In the Nepalese Civil War (1996 to 2001) between Maoist groups and the monarchist government, Piskar had become a regional Maoist base by 2001. It also became a 'show village' for the Maoists to use as propaganda for foreign journalists. As written by Sara Shneiderman for The Journal of the Association for Nepal and Himalayan Studies, the village's history meant that "when the Maoists did arrive on the scene, their ideology was seen to be essentially congruent with the existing agendas of many villagers." Although Piskar villagers may not have been fully aware and conscious of Maoist ideology and history, they were attracted by the practical ideological goals of land reform and greater political power for the disenfranchised.

== Demographics ==
Piskar's residents are largely ethnically Thami and speak the Sino-Tibetan Thangmi language. Alongside them is a sizeable Chhetri community who speak Nepali.

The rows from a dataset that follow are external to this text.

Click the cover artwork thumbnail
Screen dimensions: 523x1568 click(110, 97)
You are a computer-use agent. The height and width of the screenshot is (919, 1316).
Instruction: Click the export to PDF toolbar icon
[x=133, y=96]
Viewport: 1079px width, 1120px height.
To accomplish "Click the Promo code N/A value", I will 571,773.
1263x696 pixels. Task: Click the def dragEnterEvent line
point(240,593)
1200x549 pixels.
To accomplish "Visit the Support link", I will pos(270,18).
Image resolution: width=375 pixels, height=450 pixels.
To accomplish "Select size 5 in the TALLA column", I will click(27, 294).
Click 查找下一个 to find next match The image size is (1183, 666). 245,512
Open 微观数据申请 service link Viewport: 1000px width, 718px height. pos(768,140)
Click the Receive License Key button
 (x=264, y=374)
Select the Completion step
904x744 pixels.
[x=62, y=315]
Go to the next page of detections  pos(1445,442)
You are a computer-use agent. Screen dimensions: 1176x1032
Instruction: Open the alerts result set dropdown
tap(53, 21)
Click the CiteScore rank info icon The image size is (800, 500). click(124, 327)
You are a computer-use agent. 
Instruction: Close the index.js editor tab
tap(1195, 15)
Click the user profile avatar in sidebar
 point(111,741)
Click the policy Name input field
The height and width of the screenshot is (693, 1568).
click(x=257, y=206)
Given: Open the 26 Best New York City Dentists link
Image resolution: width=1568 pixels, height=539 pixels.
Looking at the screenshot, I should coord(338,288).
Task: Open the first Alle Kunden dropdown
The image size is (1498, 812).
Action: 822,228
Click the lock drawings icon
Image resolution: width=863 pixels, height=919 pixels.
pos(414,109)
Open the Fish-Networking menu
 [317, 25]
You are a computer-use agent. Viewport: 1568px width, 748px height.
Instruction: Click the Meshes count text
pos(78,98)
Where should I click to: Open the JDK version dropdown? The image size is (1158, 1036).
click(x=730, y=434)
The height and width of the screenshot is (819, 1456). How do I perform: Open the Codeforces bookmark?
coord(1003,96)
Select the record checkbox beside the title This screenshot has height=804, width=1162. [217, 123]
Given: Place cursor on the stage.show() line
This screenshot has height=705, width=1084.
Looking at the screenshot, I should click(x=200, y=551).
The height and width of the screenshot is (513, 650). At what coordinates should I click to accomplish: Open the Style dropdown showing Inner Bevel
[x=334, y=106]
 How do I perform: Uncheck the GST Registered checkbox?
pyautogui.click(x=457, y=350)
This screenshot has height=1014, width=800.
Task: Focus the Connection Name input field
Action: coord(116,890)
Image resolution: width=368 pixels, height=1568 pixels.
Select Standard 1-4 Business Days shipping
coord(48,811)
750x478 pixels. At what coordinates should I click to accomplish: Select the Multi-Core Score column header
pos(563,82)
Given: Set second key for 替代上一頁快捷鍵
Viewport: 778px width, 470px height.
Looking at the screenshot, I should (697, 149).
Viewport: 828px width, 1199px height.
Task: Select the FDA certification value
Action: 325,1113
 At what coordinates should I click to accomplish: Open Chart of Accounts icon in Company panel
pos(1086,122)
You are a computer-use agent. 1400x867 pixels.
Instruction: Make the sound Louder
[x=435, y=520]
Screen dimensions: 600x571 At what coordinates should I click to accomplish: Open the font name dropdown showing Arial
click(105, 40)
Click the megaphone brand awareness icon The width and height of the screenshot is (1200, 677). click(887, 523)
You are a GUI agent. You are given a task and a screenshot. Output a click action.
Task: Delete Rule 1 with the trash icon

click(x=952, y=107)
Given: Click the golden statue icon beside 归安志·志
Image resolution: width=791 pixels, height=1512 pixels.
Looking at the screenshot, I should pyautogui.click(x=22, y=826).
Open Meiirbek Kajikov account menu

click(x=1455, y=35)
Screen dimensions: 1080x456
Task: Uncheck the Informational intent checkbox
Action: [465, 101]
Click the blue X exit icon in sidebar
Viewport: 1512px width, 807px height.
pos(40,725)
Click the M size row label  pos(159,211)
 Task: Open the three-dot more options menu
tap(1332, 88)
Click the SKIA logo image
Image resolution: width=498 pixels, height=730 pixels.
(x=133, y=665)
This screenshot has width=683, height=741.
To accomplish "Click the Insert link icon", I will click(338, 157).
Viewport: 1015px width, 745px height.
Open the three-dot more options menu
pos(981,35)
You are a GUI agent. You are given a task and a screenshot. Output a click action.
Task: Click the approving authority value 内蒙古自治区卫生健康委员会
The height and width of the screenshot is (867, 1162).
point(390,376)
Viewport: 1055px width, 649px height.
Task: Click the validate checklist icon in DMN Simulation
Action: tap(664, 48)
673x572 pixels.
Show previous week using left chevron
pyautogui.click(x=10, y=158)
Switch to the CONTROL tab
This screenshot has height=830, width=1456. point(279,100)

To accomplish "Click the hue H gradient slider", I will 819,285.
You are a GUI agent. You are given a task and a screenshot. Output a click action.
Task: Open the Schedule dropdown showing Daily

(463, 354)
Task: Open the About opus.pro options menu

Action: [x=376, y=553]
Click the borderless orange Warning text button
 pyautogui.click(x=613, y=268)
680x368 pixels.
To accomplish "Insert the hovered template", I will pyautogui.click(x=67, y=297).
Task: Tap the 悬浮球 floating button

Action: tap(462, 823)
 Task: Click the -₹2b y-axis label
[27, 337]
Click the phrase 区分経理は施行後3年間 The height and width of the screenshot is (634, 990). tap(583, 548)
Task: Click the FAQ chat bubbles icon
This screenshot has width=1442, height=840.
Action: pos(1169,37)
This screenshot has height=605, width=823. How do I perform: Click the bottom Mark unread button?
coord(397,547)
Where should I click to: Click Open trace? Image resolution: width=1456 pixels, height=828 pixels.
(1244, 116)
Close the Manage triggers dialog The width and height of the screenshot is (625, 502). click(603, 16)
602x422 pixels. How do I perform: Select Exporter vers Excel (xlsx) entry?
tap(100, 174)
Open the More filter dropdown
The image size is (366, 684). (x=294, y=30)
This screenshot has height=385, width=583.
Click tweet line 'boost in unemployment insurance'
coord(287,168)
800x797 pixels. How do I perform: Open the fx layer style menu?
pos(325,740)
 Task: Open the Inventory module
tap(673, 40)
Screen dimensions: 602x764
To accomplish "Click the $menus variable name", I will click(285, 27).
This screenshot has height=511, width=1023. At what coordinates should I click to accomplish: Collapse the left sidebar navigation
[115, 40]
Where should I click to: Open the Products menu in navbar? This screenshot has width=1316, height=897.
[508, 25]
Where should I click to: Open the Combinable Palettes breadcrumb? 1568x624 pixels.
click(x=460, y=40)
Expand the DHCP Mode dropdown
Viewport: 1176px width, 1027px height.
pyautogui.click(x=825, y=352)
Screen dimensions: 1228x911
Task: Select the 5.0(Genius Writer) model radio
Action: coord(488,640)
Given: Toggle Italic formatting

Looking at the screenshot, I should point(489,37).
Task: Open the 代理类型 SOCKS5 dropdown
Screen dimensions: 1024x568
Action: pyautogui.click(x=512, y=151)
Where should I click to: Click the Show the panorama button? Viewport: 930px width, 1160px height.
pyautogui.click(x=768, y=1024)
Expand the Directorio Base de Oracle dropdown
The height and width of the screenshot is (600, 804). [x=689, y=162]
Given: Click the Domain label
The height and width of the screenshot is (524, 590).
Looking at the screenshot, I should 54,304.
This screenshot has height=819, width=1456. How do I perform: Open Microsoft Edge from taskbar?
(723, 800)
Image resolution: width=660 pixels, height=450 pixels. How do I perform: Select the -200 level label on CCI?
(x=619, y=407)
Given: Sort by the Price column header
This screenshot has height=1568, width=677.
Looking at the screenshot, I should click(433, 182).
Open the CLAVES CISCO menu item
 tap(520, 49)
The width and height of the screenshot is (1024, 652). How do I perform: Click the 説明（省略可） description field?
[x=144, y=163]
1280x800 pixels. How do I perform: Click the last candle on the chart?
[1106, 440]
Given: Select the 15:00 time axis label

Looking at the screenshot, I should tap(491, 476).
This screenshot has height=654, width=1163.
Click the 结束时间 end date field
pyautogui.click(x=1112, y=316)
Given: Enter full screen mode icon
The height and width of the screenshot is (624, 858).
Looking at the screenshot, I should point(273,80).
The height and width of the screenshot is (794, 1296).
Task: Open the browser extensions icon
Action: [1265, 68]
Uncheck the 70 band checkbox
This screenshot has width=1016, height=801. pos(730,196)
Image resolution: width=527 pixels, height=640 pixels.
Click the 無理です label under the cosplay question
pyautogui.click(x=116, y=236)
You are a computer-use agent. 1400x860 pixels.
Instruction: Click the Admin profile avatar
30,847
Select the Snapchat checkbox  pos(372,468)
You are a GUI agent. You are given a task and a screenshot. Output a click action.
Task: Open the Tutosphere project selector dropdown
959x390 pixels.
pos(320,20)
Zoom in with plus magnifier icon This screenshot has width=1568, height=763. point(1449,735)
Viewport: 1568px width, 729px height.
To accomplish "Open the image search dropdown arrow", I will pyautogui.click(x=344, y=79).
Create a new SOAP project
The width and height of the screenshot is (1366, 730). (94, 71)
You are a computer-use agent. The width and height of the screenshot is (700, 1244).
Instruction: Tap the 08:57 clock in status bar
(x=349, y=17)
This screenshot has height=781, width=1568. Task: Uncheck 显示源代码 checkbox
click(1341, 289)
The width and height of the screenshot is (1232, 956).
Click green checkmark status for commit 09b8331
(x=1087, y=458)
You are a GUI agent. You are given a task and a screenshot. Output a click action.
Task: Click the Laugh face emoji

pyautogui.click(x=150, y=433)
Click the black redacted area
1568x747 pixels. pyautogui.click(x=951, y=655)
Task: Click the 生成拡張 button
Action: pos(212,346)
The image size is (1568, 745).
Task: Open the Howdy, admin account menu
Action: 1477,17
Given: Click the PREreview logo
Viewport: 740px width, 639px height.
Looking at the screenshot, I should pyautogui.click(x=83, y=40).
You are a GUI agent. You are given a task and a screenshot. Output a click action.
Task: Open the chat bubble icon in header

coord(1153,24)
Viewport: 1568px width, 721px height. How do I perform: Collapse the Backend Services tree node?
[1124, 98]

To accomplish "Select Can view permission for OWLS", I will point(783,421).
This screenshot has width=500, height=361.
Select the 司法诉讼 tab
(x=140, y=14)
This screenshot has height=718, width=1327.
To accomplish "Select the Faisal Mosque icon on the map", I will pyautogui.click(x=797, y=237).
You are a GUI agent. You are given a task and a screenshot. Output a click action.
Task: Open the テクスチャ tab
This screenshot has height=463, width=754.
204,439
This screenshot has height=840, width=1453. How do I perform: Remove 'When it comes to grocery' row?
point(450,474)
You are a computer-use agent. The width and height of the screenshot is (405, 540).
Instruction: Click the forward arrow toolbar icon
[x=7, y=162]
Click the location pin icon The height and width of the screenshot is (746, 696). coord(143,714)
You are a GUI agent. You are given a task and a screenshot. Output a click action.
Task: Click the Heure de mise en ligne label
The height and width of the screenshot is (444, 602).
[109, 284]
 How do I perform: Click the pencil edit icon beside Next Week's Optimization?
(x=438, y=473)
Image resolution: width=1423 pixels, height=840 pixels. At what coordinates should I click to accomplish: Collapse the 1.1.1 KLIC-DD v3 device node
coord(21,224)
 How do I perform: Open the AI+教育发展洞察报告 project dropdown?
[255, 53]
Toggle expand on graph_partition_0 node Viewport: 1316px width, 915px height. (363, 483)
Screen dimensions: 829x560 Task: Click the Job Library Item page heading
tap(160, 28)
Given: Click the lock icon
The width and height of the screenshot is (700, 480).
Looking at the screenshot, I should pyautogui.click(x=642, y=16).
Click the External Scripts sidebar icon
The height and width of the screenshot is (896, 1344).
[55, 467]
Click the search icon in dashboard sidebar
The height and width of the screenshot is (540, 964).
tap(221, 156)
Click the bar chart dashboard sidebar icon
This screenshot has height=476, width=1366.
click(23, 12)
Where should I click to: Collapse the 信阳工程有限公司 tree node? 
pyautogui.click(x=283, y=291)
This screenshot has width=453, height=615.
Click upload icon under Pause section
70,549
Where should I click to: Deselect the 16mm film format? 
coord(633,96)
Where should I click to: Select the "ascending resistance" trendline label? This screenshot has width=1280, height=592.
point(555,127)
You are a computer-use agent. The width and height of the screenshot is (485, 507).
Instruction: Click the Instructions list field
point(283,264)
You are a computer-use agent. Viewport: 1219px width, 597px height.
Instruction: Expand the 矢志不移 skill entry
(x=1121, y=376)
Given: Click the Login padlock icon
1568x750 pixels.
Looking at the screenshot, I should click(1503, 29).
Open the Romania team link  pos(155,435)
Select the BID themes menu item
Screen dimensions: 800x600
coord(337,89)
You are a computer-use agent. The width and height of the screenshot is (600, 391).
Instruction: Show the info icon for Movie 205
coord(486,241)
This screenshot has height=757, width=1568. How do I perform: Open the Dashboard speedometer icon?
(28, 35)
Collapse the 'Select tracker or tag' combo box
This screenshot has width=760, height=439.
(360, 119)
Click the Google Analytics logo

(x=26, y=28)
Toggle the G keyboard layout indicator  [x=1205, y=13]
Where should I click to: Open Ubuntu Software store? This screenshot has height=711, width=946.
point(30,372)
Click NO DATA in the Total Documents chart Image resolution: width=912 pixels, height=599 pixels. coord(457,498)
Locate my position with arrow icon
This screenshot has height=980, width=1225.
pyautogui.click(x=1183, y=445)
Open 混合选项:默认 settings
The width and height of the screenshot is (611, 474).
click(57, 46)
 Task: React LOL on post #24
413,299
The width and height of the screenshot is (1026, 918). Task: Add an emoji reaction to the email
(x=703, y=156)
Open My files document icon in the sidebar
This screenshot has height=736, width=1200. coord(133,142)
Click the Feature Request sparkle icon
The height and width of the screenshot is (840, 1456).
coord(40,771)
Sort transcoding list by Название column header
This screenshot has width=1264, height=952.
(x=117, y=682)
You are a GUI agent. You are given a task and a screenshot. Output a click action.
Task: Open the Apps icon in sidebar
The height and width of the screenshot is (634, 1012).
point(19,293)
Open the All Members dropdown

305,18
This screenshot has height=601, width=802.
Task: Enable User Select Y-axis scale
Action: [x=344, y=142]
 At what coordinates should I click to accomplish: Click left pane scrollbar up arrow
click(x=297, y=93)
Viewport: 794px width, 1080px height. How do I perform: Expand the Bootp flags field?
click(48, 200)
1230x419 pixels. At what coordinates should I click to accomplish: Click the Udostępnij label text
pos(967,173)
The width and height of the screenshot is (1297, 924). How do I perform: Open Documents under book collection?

At the time of the 1991 Nepal census it had a population of 1,870 and had 366 houses in the village.

Piskar corresponds to Ward 4 within Tripurasundari Gaunpalika municipality of Sindhupalchok District. According to the 2021 Nepal census, Ward 4 had a total population of 2,308 with an almost equal sex ratio although males made up 50.4% of the population. Out of 633 households, only 26.5% (168) were female headed. The mean age at marriage for males was 21.1, whilst it was 18.5 for females. Only 70.2% of children (151 out of 215) have their births registered. The disability rate was low at 4% (92 people). In terms of education, Ward 4 had a literacy rate of 65.4%. For Ward 4's economy, 73.4% of workers were employed in agriculture. A majority of residents (96.7%) owned their homes, and homes were mainly either of a moderate (49%) or adequate (43.9%) quality. Household foundations were made mainly from mud bonded bricks/stone (53.4%) or cement bonded bricks/stone (37.6%), floors from mud (51.2%) or reinforced cement concrete (47.1%), outer walls either from mud bonded bricks/stones (53.4%) or cement bonded bricks/stones (43.9%), and most roofs were made from galvanised sheets (85.8%). Most homes used electricity for lighting (96.1%), wood for fuel to cook (94.2%), tap/piped water as their main source of drinking water (89.7%) and had a septic tank for flush toilets (94.3%). Only 0.5% of households had access to the internet. Piskar households tend to be poor (54.8% in the poorest and poorer wealth quintiles).